* **Aim of the exercise**: Go over the entries and report the lines where the word "panel" occurs.

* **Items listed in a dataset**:
◆ ◆ ◆ ◆ ◆

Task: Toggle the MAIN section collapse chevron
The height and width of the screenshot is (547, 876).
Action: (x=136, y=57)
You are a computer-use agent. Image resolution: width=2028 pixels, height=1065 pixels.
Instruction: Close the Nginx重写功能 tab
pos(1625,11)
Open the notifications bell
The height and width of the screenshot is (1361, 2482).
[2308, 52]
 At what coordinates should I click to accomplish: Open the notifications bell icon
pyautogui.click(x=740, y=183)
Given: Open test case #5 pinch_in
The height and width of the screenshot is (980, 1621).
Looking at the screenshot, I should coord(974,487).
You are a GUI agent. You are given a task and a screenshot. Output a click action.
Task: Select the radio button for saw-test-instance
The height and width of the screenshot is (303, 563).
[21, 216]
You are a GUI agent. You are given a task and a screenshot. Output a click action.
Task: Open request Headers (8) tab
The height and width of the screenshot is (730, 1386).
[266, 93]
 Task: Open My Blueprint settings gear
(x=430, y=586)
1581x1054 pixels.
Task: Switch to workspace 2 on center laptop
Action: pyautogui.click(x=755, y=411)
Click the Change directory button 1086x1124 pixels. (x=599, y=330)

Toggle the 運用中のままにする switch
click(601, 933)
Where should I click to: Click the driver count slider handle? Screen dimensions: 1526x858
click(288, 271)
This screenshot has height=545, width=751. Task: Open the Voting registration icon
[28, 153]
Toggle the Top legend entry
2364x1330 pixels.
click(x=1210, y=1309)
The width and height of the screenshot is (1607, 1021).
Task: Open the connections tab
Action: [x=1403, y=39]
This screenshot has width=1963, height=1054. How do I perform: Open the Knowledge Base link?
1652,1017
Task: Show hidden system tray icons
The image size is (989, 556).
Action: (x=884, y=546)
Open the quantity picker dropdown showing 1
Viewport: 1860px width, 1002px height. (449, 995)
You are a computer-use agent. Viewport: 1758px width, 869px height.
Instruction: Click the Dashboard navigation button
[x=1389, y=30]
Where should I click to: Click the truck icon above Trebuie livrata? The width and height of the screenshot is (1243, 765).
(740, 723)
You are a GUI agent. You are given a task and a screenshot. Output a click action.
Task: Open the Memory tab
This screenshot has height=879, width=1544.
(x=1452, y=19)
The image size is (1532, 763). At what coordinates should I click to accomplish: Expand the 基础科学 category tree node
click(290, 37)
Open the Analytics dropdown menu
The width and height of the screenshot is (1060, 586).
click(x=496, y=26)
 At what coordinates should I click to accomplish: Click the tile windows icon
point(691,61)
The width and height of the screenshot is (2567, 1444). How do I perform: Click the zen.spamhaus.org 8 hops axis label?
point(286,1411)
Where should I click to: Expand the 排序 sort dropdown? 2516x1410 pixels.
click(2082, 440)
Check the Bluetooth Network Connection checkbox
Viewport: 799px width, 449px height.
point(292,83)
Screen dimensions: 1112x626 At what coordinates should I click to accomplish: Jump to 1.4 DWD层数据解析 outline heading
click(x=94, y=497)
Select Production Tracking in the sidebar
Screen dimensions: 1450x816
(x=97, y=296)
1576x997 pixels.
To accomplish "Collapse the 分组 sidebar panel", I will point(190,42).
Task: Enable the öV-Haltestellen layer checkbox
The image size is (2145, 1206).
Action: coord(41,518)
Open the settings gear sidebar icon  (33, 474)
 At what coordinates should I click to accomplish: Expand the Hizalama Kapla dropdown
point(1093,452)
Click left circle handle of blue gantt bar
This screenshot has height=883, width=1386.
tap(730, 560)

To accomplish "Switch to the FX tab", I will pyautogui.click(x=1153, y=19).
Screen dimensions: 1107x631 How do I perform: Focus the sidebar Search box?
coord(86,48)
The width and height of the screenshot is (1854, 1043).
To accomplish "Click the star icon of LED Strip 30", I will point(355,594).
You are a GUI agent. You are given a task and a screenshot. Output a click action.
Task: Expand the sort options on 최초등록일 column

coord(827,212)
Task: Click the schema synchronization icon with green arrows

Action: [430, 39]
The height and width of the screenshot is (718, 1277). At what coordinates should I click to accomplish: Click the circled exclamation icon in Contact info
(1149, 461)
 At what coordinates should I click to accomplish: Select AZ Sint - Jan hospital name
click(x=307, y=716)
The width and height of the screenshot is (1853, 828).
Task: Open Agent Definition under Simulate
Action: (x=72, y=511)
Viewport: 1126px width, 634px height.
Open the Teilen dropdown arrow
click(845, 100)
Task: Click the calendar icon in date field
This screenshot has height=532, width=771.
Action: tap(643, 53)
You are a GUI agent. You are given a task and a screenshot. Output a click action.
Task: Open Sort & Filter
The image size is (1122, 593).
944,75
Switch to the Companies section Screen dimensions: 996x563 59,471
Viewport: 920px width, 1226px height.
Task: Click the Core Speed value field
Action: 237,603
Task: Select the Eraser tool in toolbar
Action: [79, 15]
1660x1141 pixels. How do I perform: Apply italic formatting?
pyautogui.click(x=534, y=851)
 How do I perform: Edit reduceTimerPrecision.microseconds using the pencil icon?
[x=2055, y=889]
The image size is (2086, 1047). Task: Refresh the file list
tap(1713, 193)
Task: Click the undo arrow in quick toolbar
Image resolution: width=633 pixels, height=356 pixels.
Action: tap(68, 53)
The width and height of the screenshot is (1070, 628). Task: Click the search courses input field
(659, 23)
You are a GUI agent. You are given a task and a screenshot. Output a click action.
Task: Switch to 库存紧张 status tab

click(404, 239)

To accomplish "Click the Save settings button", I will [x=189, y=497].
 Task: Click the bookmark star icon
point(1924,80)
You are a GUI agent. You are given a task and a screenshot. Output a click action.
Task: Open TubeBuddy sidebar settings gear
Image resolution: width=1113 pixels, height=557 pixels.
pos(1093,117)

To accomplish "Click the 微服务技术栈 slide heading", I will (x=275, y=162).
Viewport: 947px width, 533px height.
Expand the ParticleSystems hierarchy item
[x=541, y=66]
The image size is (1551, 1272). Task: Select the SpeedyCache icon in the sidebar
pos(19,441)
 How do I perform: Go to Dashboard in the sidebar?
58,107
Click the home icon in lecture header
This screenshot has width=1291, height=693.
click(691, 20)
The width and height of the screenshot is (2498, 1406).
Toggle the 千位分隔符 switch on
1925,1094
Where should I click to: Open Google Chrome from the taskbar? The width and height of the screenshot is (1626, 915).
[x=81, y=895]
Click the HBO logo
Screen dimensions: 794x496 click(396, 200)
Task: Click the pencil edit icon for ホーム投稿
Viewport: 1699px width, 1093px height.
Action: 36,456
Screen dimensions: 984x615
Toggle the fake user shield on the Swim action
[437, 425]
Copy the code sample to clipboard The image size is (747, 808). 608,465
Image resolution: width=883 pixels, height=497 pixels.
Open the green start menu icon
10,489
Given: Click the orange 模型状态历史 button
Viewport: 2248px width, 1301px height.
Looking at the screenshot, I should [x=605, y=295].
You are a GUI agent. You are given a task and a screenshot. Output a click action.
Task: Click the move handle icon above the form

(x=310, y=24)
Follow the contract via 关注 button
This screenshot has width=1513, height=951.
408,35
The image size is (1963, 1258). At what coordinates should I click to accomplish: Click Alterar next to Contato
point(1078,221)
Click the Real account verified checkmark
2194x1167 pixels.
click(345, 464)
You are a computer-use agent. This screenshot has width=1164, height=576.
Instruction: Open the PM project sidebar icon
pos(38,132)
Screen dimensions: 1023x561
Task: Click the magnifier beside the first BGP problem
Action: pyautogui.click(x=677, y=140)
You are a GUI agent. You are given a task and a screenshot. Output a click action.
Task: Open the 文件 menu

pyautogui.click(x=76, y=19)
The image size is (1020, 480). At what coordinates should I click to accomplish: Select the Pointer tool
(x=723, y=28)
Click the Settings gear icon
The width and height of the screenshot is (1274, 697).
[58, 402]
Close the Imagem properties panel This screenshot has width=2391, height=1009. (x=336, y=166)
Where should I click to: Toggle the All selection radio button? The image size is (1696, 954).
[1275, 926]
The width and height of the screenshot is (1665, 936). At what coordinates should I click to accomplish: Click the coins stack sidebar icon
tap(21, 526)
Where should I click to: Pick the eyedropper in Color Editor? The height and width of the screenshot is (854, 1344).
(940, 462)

◆ ◆ ◆ ◆ ◆

* **Exercise solution**:
To accomplish "Collapse the 分组 sidebar panel", I will point(190,42).
Close the Imagem properties panel This screenshot has width=2391, height=1009. (x=336, y=166)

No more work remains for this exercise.